Kerckhoffs' principle was reformulated (perhaps independently) by Claude Shannon as "The enemy knows the system." In that form, it is called Shannon's maxim. In contrast to "security through obscurity," it is widely embraced by cryptographers.
Show the algorithm but not the key. if it can be reconstructed without the key, it is breakable. i doubt that i can do it, but a really good cryptanalyst can probably do it
I'm writing a hashing algorithm that generates arbitrarily long hashes. the problem is, if i use one long string/list of data, the computer will run out of ram. one of the only efficient way to generate the hash is the Merkle-Damgård construction (the other methods might become copyrighted, so i'd rather not use them). however, that involves breaking data up into many pieces, called blocks, and then running each block through the actual algorithm. the question is, how big should the blocks be?

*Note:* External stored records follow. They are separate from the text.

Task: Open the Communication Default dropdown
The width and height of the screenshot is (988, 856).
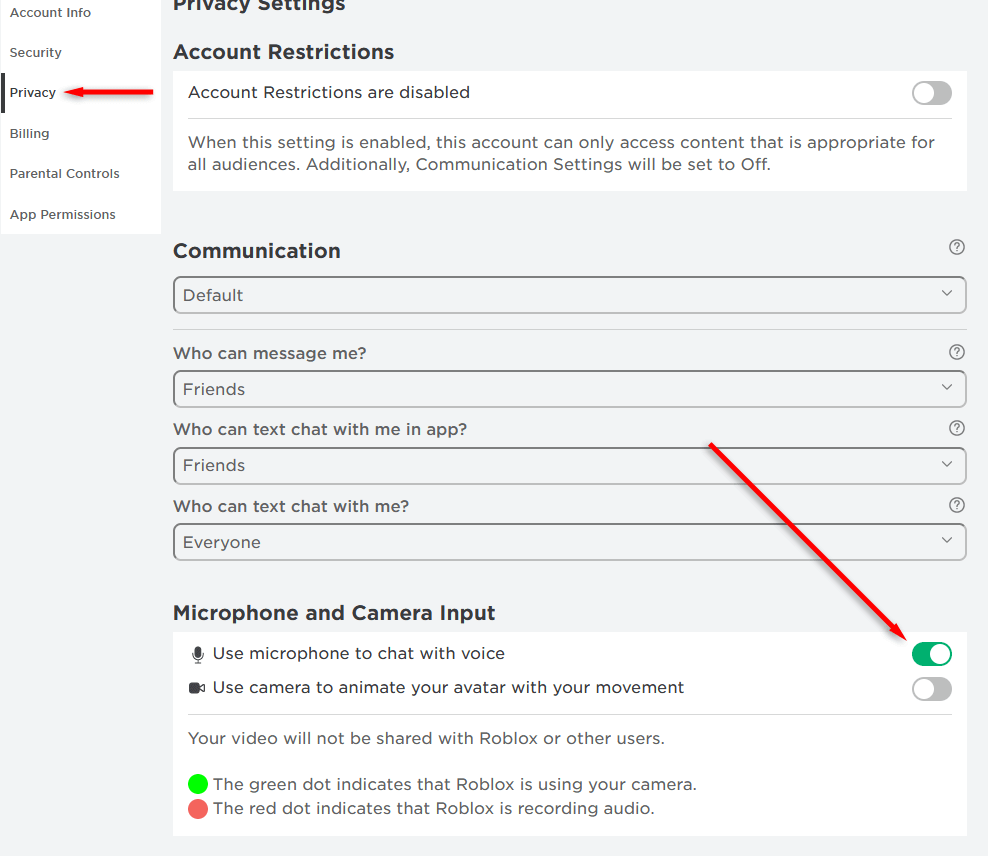Action: click(x=569, y=295)
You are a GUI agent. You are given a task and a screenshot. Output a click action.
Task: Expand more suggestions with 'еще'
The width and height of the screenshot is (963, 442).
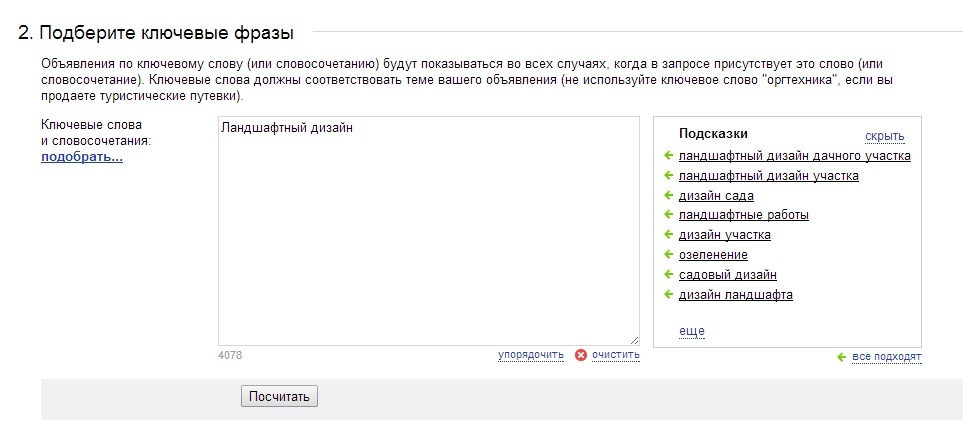(692, 332)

I want them to be at least B (output length in nibbles) * 4 bits long, but not too large. however, the last block of data could be much smaller than the number generated by the function (that i want to find), causing errors
basically:
too big blocks→ too much time running through each block, RAM runs out
too small blocks→ the end result will be too small, too much time is wasted running through the numerous blocks, wrong output size
given A = (any value ≥0) input size in bytes, B = (any value >0) output size in nibbles (4 bits), is there a good function f(A) or f(A,B) that will tell me how large a block should be?
program page: http://calccrypto.wikidot.com/hash-2x-v2